Awhile back, one of my clients wanted to take advantage of the free upgrades they pay for every year to the software developers.  Right off the bat, they were less than thrilled to find out the “free software” wouldn’t actually be free.  Their system was old and complex with lots of integration.  Half of it was compiled code with no documentation; as far as we could tell it ran on “magic”.  Since the software was considered mission critical (their business would dry up and blow away without it), I strongly recommended setting it all up in a test environment first.  That decision went all the way up to their board of directors, but it did get grudgingly approved.

The computer they ran everything on was actually a “virtual machine”; a really powerful computer running a program that acts like RAM and hard drives and computer chips.  The good news was we could copy this virtual machine pretty easily and set it up somewhere else as a test bed.  The bad news was their machine was in pretty sorry shape.  I ran into issues almost immediately.  The software threw random errors.  Even simple tasks would cause the system to lock up.  At the best of times, it’s difficult to isolate a single piece of software to check it for problems.  Even when a computer is “idle” there may be three dozen processes running in the background.  After several days (and nights) of effort, I got the system stabilized.  I ran it through the upgrade process, checked the data, checked the functionality and did more troubleshooting here and there as problems cropped up.

In the end, I developed an upgrade process that – while more complicated than sticking a CD in a drive and pressing <ENTER> – was pretty bulletproof.  I took into account all the issues their system had and while I did all of this, their employees were still using their existing system.  With the process, the client would only be down for a fraction of the time it took me to do things in the test environment.  We ended up not too far over budget.  Because of the size, age and complexity of their system, I figured I would run into some problems and had included time for that in my original estimate.

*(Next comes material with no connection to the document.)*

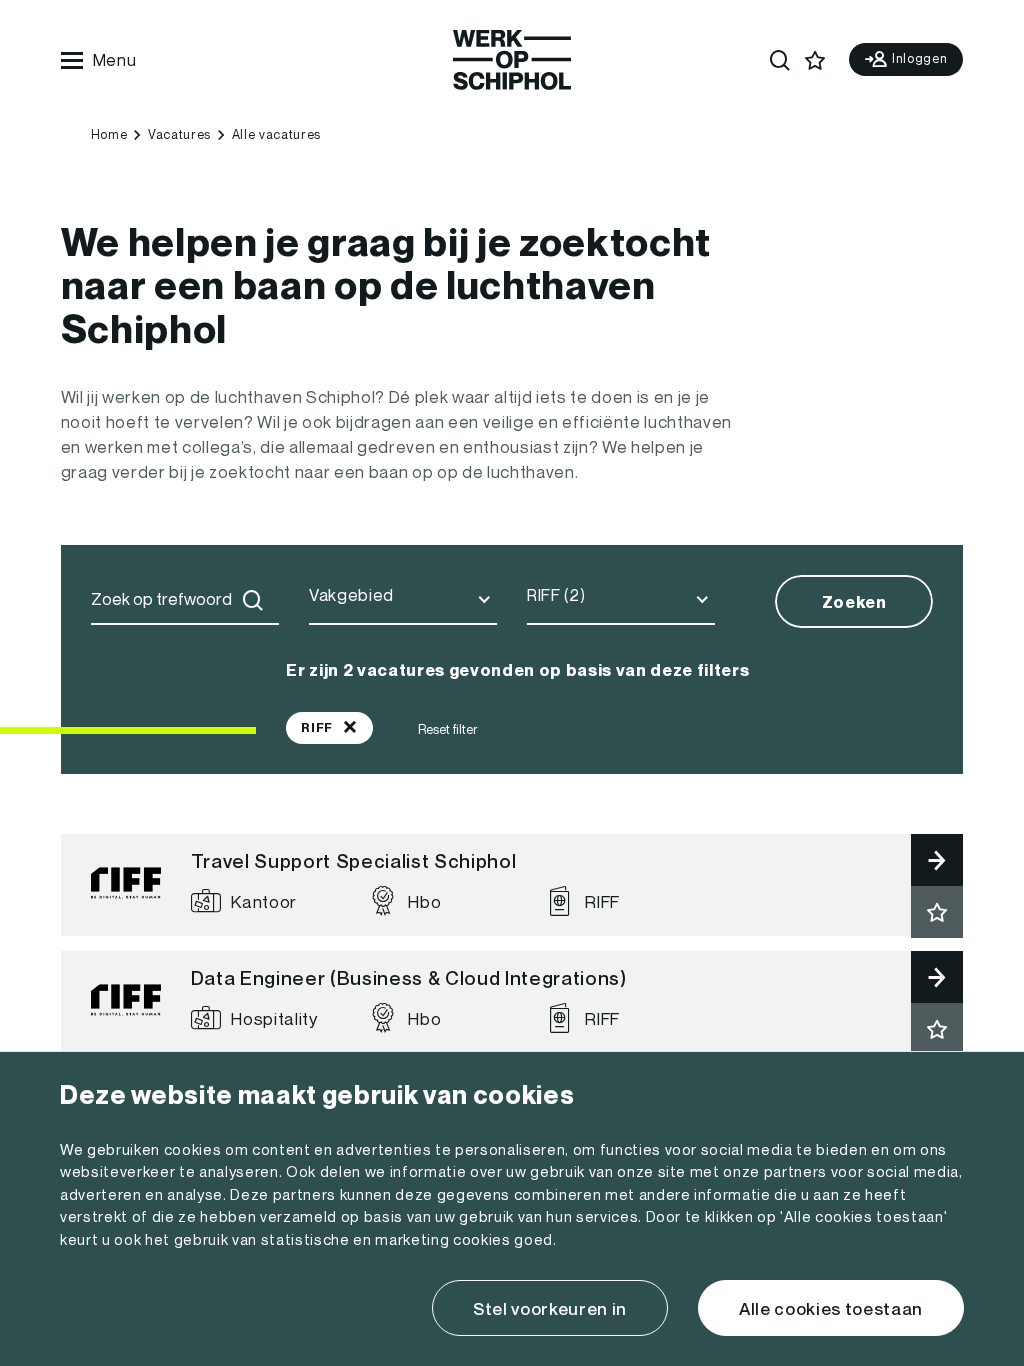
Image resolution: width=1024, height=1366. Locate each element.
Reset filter (448, 729)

Of course, that’s not how the client saw it.  It was all my fault, of course.  I should have known what the issues were immediately.  I shouldn’t have wasted so much time trying things that turned out not to be the problem.  The mere fact I asked to test it all first showed how little I knew.   If I was truly an expert I would have been able to do it all without any practice.  I suppose a lot of people in my position would have been annoyed, but – as a professional pessimist – I believe no good deed goes unpunished.  I knew – just knew – they would be unhappy no matter how things went.  And – like I said – while I hoped for the best, I planned for the worst.